CRNA #8 stated he did not perform a physical examination on Patient #23. CRNA #8 stated he watched her take her medications and watched her breath, but did not listen to heart or lung sounds. CRNA #8 also stated he did not physically examine the patient.

CRNA #8 stated he followed the American Association of Nurse Anesthetist (AANA) and they provided the guidelines on preoperative anesthesia assessments, and physical examinations.

g. On 2/7/19 at 9:10 a.m. a follow up interview was conducted with CRNA #8. CRNA #8 provided AANA guidelines which he stated he followed for the patient pre-operative assessments. CRNA #8 stated for a cardiac and pulmonary exam he looks at the patient's vital signs documented by the RN staff, which included the heart rate, pulse oxygenation saturation, and an electrocardiogram (measures the patient's electrical activity of the heart) if done.
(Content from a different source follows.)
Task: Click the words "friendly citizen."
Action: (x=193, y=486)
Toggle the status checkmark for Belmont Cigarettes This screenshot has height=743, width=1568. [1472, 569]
This was in contrast to the AANA Preanesthesia Assessment and Evaluation Record guidelines which stated, the preanesthesia assessment and evaluation record documents patient demographics, height and weight, vital signs, allergies and medication history, health history and review of systems, physical examination, relevant diagnostic test results, physical status designation, and anesthesia plan of care.
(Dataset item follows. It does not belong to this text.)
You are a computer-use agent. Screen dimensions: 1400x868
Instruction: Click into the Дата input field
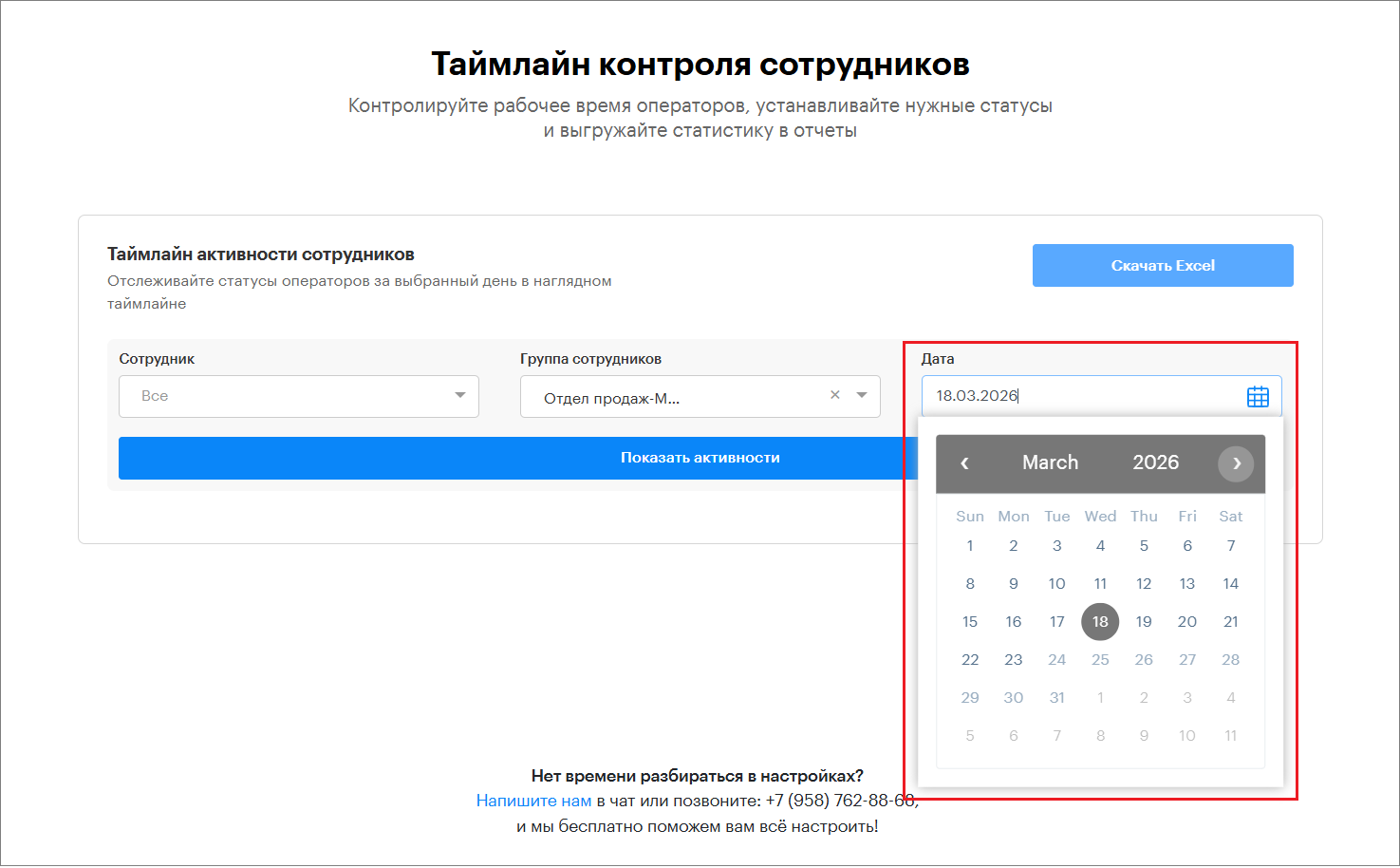coord(1082,396)
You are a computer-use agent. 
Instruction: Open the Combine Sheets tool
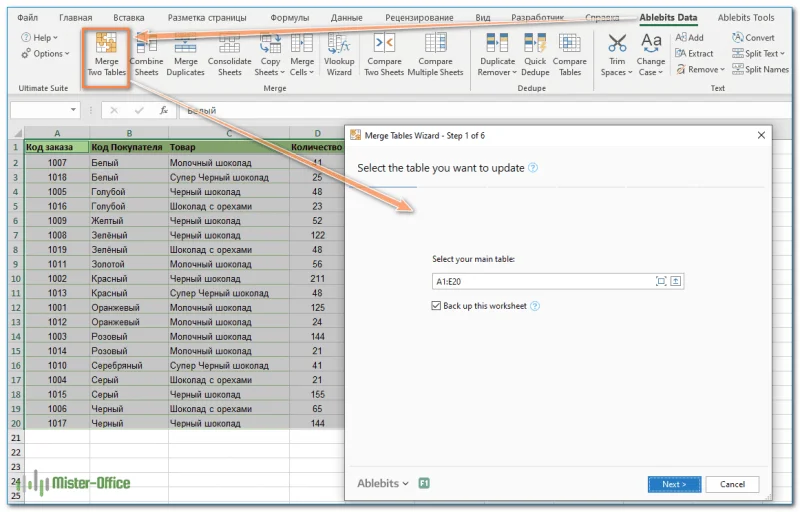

Additionally, AANA provides a template titled Preanesthesia Evaluation which lists in addition to the assessment: vital signs, heart rate, pulse ox and EKG under the section titled, Pre-Procedure Vital Signs, and Diagnostic Studies.
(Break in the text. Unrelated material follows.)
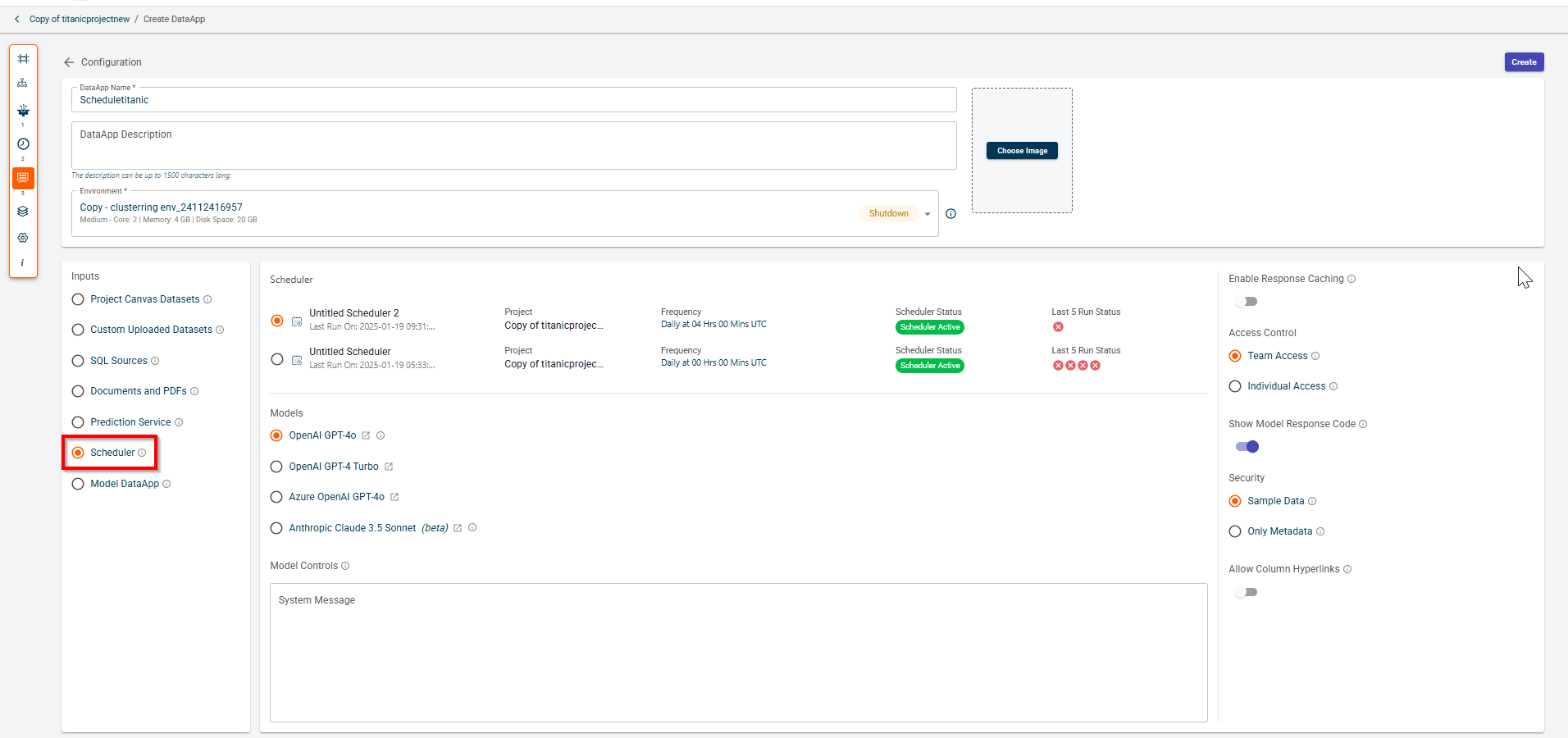Enable the Response Caching toggle
The image size is (1568, 738).
1246,302
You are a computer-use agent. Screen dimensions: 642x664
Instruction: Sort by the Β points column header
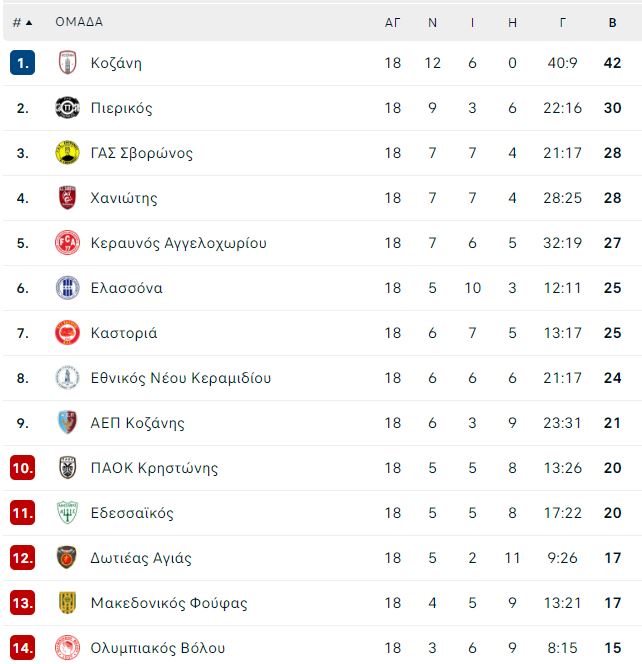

h. On 2/7/19 at 8:39 a.m., an interview was conducted with The Chief of Staff (Physician) #14. Physician #14 stated she felt it was important for anesthesia to assess a patient prior to a procedure so they would know if there had been any changes in the patient's medical condition. Physician #14 stated a cardiac and pulmonary exam would include listening to a patient's heart and lungs.

Plan Based on All Hazards Risk Assessment

Tag No.: E0006

Based on interview, and document review, the facility failed to ensure the required community based risk assessment for the facility's emergency preparedness plan was conducted.

References:

According to the facilities 2019 emergency operations plan (EOP), which was provided by the chief clinical officer, the primary objective of the EOP was to maintain continuity of patient care operations, access to patient care, and meet the medical needs of our patients and the community during an emergency situation.

Findings include:

1. The facility failed to ensure a community based risk assessment was conducted as part of the emergency preparedness program.

a. On 2/11/19 at 4:12 p.m., an joint interview was conducted with Registered Nurse (RN) #5 who was the facilities emergency preparedness coordinator and the Chief Operating Officer (CCO #1). A review of the emergency preparedness (EP) program and EP documentation was conducted with RN #5. Upon review, RN #5 stated she had not done a community based risk assessment. RN #5 stated she had been working to develop the EP program at the facility but had overlooked the required community based risk assessment during her development. RN #5 also stated it was important to understand the population the facility served and a community based risk assessment was important because the hospital needed to understand the emergency risks in the community and be prepared if those risks occurred.